I am really only going to be giving a high level overview from here on out (higher than what I already have given). I may come back to this in the future, but for now, I just want to know enough to understand some concepts about OSs.

The Processor

• Both the datapath and control for a processor can be designed starting with the instruction set architecture and an understanding of the basic characteristics of the technology. A datapath for a MIPS processor could be constructed based on the architecture and the decision to build a single-cycle implementation. Of course, the underlying technology also affects many design decisions by dictating what components can be used in the datapath, as well as whether a single-cycle implementation even makes sense.
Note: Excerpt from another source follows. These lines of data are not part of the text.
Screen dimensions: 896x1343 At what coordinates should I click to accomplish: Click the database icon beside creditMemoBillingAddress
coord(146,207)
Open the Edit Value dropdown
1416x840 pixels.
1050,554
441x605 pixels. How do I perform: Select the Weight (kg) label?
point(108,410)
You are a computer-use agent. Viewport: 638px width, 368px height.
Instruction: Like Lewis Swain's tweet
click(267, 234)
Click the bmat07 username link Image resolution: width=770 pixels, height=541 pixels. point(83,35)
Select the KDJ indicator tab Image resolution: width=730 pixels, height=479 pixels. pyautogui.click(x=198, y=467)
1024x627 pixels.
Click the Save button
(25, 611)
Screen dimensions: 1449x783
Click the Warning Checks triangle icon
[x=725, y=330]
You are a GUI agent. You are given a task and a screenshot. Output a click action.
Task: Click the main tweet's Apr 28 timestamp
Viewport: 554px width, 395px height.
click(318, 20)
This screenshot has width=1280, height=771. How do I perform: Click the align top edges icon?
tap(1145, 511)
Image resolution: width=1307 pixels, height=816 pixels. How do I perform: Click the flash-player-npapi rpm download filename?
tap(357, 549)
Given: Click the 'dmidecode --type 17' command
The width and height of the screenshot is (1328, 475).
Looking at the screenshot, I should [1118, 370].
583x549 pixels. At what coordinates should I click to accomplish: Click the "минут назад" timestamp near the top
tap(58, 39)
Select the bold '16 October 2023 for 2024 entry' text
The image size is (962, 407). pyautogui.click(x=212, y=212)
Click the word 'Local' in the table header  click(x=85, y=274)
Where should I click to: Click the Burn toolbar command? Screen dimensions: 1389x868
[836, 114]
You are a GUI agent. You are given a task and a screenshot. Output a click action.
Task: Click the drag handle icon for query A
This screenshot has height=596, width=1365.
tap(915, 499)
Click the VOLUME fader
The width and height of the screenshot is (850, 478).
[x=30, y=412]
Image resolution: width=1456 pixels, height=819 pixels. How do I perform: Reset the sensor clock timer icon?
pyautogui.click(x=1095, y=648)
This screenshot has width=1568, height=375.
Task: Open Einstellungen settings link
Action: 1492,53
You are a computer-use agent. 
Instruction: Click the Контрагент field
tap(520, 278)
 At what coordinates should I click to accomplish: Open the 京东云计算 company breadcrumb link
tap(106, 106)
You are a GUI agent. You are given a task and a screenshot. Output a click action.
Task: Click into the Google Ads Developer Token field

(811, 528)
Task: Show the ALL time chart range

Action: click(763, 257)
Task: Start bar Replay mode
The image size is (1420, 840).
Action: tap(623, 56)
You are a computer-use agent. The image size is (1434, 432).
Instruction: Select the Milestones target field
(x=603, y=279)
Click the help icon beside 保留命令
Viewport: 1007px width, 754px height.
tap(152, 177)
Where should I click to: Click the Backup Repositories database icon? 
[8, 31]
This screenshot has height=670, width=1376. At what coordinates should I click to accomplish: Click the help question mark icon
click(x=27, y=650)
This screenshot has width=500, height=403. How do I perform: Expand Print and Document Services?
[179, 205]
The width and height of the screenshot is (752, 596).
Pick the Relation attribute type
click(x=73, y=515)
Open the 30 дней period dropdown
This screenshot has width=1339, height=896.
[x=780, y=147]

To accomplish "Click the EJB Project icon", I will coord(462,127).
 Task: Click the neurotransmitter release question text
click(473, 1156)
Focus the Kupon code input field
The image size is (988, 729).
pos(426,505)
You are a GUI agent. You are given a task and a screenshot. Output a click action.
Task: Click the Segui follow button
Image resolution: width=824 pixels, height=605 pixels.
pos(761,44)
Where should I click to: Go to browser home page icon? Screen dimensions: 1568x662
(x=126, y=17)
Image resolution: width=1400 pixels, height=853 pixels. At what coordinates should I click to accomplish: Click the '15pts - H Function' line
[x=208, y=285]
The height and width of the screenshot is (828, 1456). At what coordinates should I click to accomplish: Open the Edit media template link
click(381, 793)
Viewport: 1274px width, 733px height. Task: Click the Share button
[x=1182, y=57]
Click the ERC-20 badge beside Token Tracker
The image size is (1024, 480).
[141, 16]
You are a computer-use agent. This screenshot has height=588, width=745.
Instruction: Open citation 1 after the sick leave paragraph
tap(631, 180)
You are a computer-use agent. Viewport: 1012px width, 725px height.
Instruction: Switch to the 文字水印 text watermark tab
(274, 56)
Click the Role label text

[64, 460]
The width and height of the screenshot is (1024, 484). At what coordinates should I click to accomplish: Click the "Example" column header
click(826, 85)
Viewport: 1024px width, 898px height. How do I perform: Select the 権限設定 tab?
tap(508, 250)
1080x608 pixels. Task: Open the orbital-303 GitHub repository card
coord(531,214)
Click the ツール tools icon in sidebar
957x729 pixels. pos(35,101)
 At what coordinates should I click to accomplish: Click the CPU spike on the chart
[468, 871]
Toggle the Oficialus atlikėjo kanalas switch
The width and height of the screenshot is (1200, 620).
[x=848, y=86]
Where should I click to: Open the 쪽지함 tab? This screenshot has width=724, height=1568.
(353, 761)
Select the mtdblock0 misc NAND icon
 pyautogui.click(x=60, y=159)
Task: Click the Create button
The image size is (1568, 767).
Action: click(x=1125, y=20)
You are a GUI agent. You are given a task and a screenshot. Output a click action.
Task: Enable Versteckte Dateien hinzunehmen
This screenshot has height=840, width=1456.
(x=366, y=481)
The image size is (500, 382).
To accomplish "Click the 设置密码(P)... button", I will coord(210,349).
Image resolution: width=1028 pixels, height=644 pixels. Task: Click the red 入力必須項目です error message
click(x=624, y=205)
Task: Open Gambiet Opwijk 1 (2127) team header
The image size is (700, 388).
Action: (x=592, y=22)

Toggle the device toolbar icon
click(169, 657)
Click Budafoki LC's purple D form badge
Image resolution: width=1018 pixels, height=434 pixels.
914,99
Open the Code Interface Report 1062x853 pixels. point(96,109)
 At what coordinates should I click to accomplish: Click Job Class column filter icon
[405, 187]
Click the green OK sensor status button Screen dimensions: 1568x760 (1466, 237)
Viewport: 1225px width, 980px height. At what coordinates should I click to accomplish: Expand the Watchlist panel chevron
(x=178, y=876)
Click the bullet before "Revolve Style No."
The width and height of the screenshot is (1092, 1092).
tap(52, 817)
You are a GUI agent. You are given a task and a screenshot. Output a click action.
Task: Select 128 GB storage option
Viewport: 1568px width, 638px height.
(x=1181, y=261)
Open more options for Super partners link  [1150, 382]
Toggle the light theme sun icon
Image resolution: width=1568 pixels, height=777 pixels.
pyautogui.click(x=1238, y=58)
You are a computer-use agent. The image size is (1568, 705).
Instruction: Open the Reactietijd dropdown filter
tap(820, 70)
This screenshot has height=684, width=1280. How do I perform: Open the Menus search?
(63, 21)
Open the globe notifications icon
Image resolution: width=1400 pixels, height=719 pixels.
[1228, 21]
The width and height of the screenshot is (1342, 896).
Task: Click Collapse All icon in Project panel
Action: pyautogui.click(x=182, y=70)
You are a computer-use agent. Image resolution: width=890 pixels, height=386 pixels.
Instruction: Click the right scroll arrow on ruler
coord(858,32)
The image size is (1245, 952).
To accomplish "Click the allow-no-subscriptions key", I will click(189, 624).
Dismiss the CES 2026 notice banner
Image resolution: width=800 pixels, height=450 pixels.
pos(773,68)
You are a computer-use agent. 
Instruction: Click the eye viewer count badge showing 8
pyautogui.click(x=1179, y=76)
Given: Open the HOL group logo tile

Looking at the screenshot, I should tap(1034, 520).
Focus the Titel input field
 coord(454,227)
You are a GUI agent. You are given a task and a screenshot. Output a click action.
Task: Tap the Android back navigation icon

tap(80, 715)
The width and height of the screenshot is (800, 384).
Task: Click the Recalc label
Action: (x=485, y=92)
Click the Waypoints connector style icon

Pipelining improves throughput but not the inherent execution time, or instruction latency, of instructions; for some instructions, the latency is similar in length to a single cycle approach. Multiple instruction issue adds additional datapath hardware to allow multiple instructions to begin every clock cycle, but at an increase in effective latency. Pipelining was presented as reducing the clock cycle time of the simple single-cycle datapath. Multiple instruction issue, in comparison, clearly focuses on reducing clock cycle per instruction (CPI).

• Scheduling and speculation via prediction both in hardware and software are the primary techniques used to reduce the performance impact of dependencies

Large and Fast: Exploiting Memory Hierarchy

• The difficulty of building a memory system to keep pace with faster processors is underscored by the fact that the raw material for main memory, DRAMs, is essentially the same in the fastest computers as it is in the slowest and cheapest.
• It is the principle of locality that gives us a chance to overcome the long latency of memory access - and the soundness of this strategy is demonstrated at all levels of the memory hierarchy.
• Multilevel caches make it possible to use more cache optimizations more easily because lower level caches are larger than higher level caches and because the lower level cache is not being used as often as the higher level cache - which makes it easier to utilize the lower level cache while the higher level cache is in use.

Parallel Processors from Client to Cloud

• Despise this long and checkered past, the information technology industry has now tied its future to parallel computing. Although it is easy to make the case that this effort will fail like many in the phase, there are reasons to be hopeful:
• • The SaaS industry is growing in importance
  • Parallelism is key to economics of software
  • Parallel programming important for multimedia applications
  • The use of parallel processing in scientific and engineering computation is popular
  • All desktop and server microprocessor manufacturers are building microprocessors to achieve higher performance, so there is no easy path to higher performance for sequential applications.